L'ETHIONAMIDE est un puissant antibiotique antituberculeux, utilisé dans la lutte contre Mycobacterium tuberculosis. Toutefois, son action est limitée par la présence d'une molécule bactérienne appelée EthR, qui inhibe l'éthionamide de façon indirecte et qui oblige à en administrer de fortes doses, toxiques pour le foie. Dans ce contexte, une équipe de l'institut Pasteur de Lille, animée par Alain Baulard (Inserm) et Vincent Villeret (Cnrs), propose une approche originale pour augmenter la sensibilité des bacilles à l'éthionamide et permettre ainsi une utilisation de doses moins toxiques. De quoi s'agit-il ?
Une prodrogue.
Il faut d'abord rappeler que l'éthionamide est une prodrogue : pour acquérir son pouvoir bactérien, il doit être activé par une enzyme bactérienne : il y a quatre ans (« Journal of Biological Chemistry »), Baulard et coll. avaient identifié l'enzyme bactérienne responsable de cette activation : il s'agit de l'EthA. Plus tard, cette même équipe a montré que l'activation de l'éthionamide par l'EthA est en réalité contrôlée par une autre protéine, appelée EthR (« Molecular Biochemistry », 2004). C'est dans ce contexte que se situe le nouveau travail des Lillois. Les chercheurs ont résolu la structure tridimensionnelle de l'EthR par cristallographie aux rayons X ; ils montrent que, dans certaines conditions expérimentales, EthR est neutralisée par une molécule (un ligand) : associée à ce ligand, l'EthR ne parvient plus à bloquer l'activation de l'éthionamide ; ce médicament peut alors exercer pleinement son effet antibiotique.

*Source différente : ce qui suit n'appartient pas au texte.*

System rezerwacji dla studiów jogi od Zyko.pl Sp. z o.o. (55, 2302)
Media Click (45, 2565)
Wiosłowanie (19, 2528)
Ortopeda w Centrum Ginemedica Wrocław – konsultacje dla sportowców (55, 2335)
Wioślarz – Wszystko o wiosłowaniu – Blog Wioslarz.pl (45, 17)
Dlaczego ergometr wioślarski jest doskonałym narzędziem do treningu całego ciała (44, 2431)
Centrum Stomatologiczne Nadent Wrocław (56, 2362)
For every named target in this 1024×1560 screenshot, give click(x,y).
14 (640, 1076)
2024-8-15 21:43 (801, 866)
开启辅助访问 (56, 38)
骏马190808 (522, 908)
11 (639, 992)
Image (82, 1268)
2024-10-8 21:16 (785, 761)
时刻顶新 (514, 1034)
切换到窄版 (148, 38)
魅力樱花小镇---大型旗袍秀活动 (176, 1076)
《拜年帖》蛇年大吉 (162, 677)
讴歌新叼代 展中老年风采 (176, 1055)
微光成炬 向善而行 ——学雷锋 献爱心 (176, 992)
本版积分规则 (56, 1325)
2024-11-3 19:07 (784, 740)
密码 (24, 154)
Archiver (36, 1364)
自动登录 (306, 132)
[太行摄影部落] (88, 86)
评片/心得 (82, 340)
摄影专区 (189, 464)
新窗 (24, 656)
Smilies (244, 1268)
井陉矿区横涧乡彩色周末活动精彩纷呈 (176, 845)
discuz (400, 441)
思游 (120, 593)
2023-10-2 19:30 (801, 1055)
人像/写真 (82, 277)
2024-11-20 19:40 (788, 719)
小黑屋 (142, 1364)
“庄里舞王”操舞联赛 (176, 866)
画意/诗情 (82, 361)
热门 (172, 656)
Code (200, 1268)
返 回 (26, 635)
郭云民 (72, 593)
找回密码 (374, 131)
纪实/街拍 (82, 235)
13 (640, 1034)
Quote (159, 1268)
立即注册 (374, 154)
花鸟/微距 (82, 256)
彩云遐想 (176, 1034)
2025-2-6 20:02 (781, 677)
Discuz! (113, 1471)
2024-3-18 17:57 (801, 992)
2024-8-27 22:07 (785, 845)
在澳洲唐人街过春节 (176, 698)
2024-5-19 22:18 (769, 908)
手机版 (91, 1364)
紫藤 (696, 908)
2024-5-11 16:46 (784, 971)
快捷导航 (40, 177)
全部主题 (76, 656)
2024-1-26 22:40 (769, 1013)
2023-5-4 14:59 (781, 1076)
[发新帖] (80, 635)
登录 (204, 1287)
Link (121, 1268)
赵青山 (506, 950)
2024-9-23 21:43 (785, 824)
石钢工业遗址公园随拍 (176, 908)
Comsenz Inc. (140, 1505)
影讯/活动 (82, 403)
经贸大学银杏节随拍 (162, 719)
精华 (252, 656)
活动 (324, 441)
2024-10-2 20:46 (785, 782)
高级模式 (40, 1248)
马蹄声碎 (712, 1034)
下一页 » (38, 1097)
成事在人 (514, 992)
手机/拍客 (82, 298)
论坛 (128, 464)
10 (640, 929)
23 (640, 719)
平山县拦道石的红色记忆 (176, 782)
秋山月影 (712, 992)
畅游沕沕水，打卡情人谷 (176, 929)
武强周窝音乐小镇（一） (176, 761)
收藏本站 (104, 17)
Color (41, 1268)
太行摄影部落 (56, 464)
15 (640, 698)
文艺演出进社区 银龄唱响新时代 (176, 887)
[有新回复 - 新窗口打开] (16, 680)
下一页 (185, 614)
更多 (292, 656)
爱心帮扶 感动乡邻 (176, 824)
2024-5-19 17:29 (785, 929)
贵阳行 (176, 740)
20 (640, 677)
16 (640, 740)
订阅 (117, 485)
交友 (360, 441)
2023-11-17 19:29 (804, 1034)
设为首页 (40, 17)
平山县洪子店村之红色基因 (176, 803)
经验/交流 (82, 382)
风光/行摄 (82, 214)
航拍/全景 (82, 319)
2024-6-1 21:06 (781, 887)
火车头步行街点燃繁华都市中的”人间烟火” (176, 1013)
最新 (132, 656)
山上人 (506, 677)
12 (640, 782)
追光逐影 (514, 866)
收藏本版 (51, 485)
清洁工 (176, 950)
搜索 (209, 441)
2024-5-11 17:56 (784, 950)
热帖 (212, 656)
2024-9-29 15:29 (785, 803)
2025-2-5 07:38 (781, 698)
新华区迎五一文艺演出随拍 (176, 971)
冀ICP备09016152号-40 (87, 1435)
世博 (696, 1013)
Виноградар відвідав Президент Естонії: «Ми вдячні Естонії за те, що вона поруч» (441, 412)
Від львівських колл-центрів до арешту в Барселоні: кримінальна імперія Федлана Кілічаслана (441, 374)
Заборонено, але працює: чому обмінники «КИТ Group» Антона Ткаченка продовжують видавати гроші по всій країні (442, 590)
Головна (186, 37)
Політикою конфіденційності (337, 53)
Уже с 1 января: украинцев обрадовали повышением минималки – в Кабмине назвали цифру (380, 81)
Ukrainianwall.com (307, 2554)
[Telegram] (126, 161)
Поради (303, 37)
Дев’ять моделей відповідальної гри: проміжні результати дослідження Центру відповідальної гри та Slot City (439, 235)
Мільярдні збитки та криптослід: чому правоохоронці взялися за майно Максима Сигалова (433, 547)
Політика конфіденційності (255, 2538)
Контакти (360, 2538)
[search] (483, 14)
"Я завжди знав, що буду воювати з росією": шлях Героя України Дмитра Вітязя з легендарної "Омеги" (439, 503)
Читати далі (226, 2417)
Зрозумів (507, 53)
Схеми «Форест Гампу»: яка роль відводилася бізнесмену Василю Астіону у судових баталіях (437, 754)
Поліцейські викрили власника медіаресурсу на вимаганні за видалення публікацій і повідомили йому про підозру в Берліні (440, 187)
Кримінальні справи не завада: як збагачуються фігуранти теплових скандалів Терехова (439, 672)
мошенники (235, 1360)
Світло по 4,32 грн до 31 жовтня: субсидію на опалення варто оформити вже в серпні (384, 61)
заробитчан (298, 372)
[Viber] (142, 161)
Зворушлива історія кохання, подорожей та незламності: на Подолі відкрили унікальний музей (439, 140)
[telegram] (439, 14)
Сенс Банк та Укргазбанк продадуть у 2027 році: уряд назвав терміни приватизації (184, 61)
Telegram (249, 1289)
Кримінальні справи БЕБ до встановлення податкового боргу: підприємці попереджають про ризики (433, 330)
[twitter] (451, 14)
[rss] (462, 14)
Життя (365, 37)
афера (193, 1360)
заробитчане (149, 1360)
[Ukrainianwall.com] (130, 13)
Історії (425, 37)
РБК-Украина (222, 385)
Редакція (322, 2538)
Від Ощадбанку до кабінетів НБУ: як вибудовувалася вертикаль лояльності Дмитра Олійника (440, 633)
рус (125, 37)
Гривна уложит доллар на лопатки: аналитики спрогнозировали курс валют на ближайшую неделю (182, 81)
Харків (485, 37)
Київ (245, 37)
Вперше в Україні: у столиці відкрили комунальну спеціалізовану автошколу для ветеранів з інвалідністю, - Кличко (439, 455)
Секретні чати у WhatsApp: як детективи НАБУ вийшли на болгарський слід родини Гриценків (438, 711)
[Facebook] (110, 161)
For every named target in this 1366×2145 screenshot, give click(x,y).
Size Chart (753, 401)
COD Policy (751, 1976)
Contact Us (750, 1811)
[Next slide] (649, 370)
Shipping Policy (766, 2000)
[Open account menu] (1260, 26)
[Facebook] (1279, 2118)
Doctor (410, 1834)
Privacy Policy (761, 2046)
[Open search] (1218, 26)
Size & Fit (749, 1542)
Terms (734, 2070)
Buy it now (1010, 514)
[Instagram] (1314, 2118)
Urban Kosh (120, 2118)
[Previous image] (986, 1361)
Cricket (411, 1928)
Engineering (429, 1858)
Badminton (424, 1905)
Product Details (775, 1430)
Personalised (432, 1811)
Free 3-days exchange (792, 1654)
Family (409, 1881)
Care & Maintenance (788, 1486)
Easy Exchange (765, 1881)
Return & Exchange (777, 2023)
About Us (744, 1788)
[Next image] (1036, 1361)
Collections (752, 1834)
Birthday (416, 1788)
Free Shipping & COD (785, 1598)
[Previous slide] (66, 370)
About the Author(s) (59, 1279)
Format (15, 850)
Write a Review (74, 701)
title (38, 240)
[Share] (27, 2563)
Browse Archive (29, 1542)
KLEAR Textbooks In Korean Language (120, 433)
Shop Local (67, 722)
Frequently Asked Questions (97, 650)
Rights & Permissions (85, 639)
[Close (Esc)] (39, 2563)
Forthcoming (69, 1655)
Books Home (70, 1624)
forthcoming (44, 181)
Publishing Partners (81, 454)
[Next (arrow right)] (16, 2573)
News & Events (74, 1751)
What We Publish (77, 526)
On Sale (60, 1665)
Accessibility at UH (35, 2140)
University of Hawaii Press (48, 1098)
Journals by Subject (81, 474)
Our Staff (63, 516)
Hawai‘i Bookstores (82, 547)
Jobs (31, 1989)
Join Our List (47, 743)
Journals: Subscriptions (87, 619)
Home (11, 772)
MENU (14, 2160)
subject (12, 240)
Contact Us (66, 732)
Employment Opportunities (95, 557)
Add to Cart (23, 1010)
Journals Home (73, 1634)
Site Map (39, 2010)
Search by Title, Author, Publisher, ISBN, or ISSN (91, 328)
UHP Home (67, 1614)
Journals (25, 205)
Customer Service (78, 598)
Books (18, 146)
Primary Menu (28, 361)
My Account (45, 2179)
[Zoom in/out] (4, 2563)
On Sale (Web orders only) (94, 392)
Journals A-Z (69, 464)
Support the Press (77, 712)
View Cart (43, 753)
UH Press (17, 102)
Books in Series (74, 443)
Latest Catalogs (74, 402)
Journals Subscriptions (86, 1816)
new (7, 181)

Les chercheurs montrent que lorsque les bactéries sont traitées par l'éthionamide en présence d'une molécule simple dérivée de ce ligand, les bactéries y sont plus sensibles ; ce qui signifie que des doses plus faibles d'éthionamide peuvent être utilisées pour tuer les bactéries dans ces conditions.
Aussi, les chercheurs espèrent pouvoir utiliser cette synergie d'activité pour réduire la dose thérapeutique de l'éthionamide et de ses dérivés, ce qui limiterait l'apparition des effets toxiques indésirables lors du traitement de la tuberculose ou de la lèpre, qui est soumise aux mêmes limitations thérapeutiques.
Frédéric Frénois, Jean Engohang-Ndong, Camille Locht, Alain R. Baulard et Vincent Villeret. « Molecular Cell », 22 octobre 2004.